地図にも載っていないマイナーなトンネルですが、完成したのは明治16年。
今から128年も前のことです。
トンネルは「仏坂隧道」と呼ばれていたようです。
この雑草の向うに見える穴が、128年経った今でもその姿を保ち続ける「仏坂隧道」です。
足元に注意して進めば、入口まで行くことができます。
これがトンネルの内部です。
水が溜まっていますので、これ以上の進入はしませんでした。
手掘りのトンネルなので形はイビツですが、当時の人たちの苦労が伝わってきます。
このトンネルについて詳しい資料は見つけていないのでが、
唯一見つけた資料には、延長44m、幅2m、高さ2.5mと記されています。
この仏坂隧道のすぐ隣には中国自動車道の仏坂トンネルがあります。
100年の歳月を経て新旧のトンネルが並んでいるのも面白い現象ですね。
帰り道にはこんなかわいいモニュメントも。
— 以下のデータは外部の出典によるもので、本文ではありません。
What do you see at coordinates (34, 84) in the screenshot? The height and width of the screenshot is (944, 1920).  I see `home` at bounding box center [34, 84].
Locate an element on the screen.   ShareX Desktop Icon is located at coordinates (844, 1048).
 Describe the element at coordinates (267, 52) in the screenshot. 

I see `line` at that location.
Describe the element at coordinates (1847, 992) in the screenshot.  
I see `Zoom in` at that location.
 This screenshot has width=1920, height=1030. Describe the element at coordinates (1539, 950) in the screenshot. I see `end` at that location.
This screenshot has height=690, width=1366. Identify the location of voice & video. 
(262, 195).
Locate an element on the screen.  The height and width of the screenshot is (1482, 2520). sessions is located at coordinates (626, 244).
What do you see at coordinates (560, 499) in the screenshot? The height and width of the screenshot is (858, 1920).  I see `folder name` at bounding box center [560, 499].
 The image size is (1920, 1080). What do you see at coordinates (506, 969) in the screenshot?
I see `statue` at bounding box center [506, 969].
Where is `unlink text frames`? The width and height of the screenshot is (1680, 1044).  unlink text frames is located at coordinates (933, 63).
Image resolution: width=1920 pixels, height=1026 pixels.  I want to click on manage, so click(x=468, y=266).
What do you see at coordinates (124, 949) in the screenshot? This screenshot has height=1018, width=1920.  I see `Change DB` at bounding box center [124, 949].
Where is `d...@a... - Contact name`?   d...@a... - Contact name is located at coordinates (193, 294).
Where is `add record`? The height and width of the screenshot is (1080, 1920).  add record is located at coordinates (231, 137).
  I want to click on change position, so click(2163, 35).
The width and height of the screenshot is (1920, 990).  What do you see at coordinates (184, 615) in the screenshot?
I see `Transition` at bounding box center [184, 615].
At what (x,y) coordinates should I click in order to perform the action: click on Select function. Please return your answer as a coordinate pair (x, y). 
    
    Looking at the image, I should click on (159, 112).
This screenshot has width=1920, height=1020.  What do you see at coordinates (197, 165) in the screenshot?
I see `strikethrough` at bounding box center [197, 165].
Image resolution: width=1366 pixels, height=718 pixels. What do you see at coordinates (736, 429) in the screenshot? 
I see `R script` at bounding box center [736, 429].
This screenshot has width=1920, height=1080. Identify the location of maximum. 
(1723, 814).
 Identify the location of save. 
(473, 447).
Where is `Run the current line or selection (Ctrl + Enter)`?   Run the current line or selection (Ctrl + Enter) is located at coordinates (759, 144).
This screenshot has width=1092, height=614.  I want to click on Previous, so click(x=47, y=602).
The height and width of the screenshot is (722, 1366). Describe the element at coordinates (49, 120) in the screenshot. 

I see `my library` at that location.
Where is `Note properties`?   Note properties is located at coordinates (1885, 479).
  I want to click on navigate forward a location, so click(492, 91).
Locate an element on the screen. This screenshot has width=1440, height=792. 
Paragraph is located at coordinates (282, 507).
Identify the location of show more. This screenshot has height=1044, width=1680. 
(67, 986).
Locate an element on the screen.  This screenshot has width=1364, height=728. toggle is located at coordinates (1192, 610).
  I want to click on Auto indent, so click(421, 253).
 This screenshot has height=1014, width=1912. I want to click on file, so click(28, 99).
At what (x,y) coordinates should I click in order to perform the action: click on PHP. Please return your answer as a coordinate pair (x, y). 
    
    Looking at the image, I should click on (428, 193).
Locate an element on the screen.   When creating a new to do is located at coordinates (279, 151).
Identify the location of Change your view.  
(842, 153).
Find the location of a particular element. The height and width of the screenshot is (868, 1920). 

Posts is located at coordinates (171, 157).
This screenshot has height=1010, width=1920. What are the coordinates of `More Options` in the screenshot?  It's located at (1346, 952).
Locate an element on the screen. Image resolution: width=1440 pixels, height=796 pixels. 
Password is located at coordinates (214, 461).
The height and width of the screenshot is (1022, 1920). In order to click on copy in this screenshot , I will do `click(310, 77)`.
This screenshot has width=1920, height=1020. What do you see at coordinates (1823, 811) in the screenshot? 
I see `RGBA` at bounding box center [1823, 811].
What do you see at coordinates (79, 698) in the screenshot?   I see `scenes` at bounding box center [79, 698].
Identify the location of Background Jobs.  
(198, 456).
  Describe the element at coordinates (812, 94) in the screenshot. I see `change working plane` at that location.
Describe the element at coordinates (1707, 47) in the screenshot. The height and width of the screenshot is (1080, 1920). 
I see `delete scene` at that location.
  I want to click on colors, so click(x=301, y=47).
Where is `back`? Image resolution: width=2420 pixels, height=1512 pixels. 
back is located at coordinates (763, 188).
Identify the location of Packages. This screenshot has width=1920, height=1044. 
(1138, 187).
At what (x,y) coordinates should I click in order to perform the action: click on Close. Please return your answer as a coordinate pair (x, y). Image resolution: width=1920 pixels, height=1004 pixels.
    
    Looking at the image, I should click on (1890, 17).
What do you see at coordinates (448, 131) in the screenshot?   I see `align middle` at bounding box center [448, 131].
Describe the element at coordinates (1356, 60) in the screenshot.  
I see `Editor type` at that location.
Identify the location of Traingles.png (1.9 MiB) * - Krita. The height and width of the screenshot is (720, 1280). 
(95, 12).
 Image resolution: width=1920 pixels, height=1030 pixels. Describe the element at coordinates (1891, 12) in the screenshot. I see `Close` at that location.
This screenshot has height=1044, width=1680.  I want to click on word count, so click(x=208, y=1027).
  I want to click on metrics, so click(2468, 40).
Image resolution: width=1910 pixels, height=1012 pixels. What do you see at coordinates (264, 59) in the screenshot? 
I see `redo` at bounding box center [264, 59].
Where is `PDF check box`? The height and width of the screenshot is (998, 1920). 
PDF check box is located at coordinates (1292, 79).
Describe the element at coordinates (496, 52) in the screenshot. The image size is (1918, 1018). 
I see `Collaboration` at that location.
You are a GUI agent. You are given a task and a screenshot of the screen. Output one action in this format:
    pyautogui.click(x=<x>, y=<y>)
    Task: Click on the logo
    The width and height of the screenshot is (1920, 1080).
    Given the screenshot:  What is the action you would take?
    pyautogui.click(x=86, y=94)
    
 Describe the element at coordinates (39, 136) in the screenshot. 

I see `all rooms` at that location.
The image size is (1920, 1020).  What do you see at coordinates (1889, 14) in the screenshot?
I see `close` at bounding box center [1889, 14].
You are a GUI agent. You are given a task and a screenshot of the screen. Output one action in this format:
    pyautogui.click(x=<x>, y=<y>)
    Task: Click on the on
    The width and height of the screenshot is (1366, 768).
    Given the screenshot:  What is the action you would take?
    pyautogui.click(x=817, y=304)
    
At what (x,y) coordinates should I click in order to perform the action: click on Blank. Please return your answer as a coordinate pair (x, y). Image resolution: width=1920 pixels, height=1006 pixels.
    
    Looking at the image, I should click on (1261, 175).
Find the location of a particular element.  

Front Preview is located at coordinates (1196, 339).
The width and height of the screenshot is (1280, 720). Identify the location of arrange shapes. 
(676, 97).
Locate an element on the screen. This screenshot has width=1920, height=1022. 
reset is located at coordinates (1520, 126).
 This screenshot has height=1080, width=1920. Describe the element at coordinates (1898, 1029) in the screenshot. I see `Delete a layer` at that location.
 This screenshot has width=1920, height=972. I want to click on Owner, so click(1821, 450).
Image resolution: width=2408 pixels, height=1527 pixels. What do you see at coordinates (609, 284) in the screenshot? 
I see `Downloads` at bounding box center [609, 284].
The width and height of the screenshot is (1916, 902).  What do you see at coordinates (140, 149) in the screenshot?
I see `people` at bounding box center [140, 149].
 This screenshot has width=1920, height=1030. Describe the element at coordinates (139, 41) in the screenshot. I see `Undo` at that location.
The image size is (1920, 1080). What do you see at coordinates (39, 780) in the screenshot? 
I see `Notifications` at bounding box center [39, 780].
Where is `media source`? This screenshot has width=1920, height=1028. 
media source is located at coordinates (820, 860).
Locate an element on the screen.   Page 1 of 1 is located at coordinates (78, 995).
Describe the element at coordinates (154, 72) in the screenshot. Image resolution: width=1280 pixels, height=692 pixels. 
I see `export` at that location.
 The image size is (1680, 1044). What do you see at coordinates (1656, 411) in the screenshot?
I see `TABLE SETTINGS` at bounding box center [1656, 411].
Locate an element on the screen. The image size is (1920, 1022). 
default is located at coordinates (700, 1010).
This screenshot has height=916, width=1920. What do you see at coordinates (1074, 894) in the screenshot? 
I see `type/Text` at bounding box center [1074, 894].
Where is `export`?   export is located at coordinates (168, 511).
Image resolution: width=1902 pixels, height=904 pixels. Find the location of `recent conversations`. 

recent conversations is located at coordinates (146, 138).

。
明治時代、通行の難所だったこの峠をなんとか整備して流通を起こそうと、
地元の人たちの努力で完成させたトンネルです。
そんな努力を後世に伝えるためにも、周囲をきちんと整備して、
山口県、宇部市、美祢市の貴重な文化財として保存してほしいものです。
場所は、中国自動車道が宇部市から美祢市に変わる辺りです。
最初は宇部市の県道から分岐した道を進んでみたのですが、
障害物や道が完全に消滅していてトンネルは発見できませんでした。
別の日に改めて、美祢市側から中国自動車道を頼りに進んで行くと、
そこにはひっそりと時間の流れが止まったような空間に出会うことができました。